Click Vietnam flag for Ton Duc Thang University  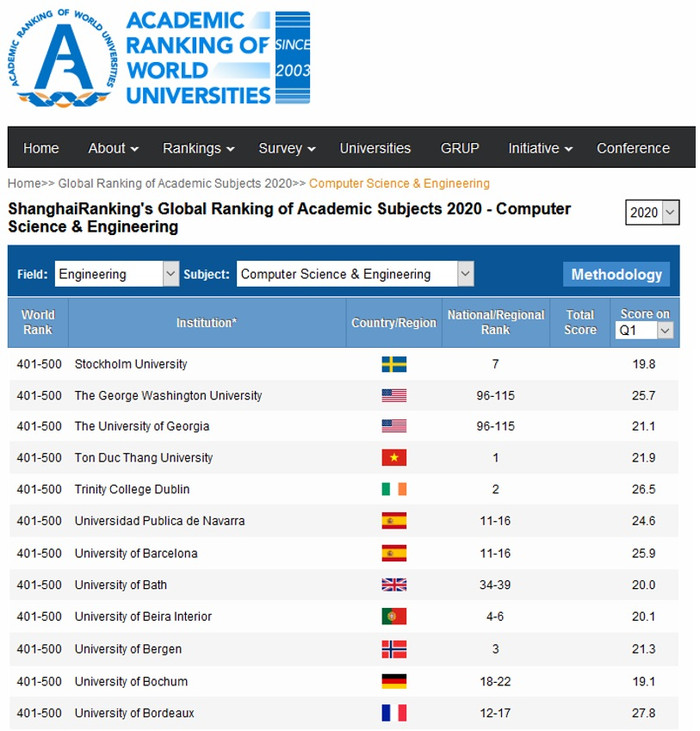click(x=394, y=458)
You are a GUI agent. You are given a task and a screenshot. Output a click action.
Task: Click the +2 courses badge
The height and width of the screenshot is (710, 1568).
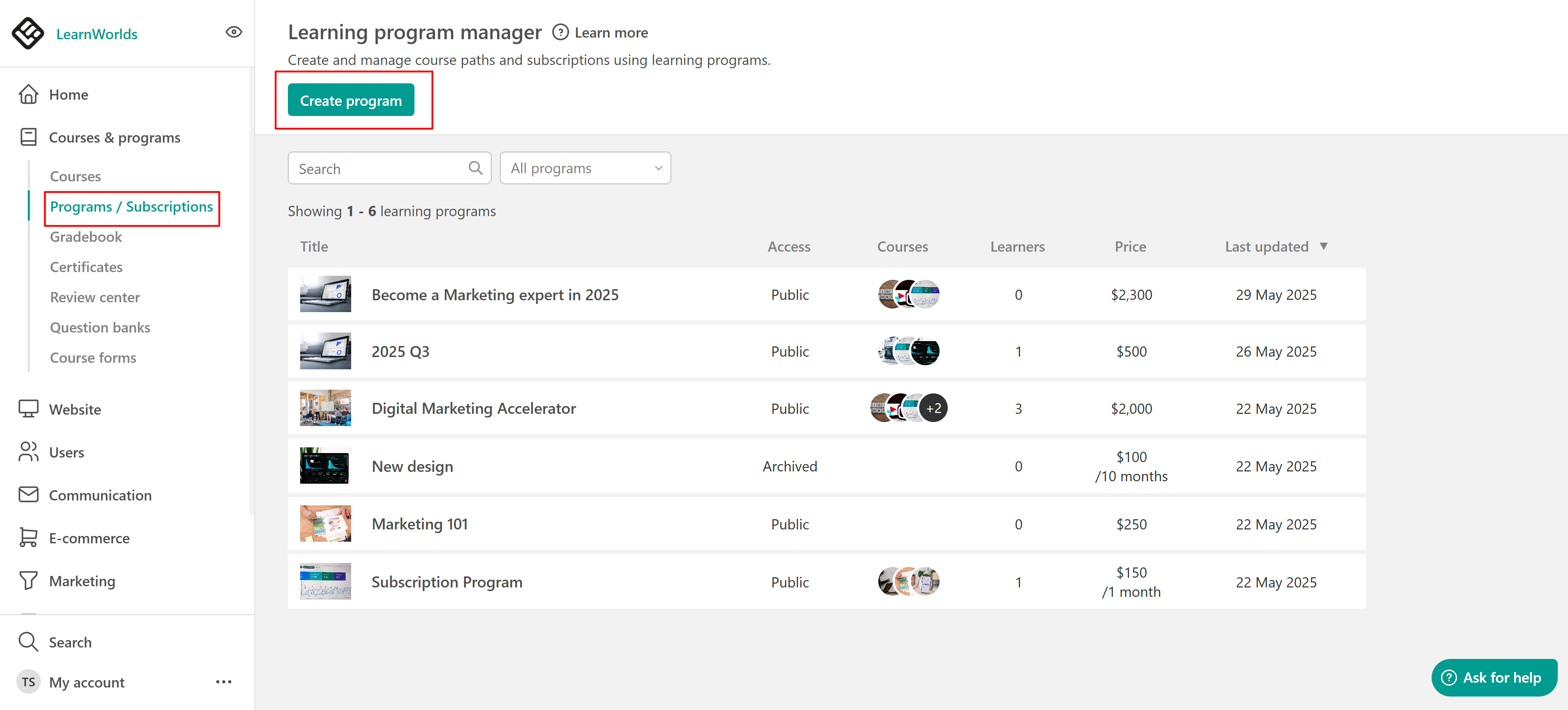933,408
_ _ _ _
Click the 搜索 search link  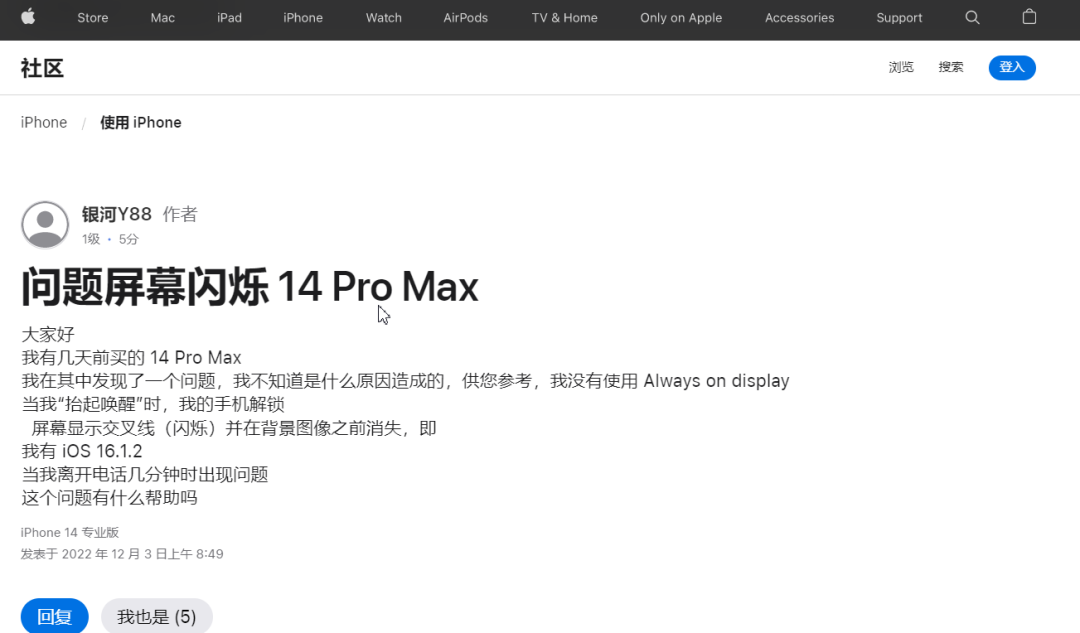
_ _ _ _
**Challenge:** Gather every line above that contains the word "screenshot", copying each one in full.

**Task solution:**
You are a GUI agent. You are given a task and a screenshot. Output a click action.
The height and width of the screenshot is (710, 1568).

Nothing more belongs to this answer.